![]() |
Skuad Tottenham hancur berantakan. |
Kekalahan 2-5 melawan Atletico Madrid di Stadion Metropolitano membuat Spurs berada dalam posisi yang tidak menguntungkan dan juga mengakibatkan kerugian personel yang serius. Bek tengah Cristian Romero dan gelandang bertahan Joao Palhinha sama-sama mengalami cedera kepala setelah benturan keras di babak kedua.
Palhinha terpaksa meninggalkan lapangan segera untuk mendapatkan perawatan medis . Romero mencoba untuk terus bermain tetapi juga meninggalkan lapangan pada menit-menit terakhir waktu tambahan.
Menurut peraturan cedera kepala Asosiasi Sepak Bola Inggris, pemain yang diduga mengalami gegar otak harus dipantau secara medis selama 24 jam dan mengikuti prosedur kembali bermain bertahap, dimulai dengan setidaknya 48 jam istirahat.
Setelah pertandingan, pelatih Igor Tudor mengakui bahwa ia belum dapat memastikan ketersediaan dua pemainnya untuk pertandingan melawan Liverpool di Anfield pada 15 Maret. "Saya belum punya jawaban. Kita harus menunggu hasil tes. Saat ini semuanya tampak berlawanan dengan kita," kata ahli strategi asal Kroasia itu dengan getir.
Situasi semakin memburuk ketika Van de Ven diskors setelah menerima kartu merah dalam pertandingan melawan Liverpool. Ini berarti Tottenham berisiko kehilangan hampir semua pemain kunci di lini pertahanan hanya beberapa hari sebelum pertandingan tandang yang diperkirakan akan menjadi laga yang menantang.
Dengan catatan empat pertandingan berturut-turut tanpa kemenangan di bawah asuhan Tudor, tekanan pada Spurs semakin meningkat.

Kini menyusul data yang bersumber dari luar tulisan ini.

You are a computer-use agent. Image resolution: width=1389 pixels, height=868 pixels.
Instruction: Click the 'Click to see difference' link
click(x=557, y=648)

Di Madrid, Tottenham mengalami babak pertama yang kacau. Kesalahan kiper Antonin Kinsky dan kelengahan pertahanan menyebabkan tim London itu kebobolan tiga gol dalam 15 menit pertama. Meskipun Pedro Porro dan Dominic Solanke berhasil mencetak gol untuk menjaga harapan mereka tetap hidup, Spurs tidak dapat menghindari kekalahan telak.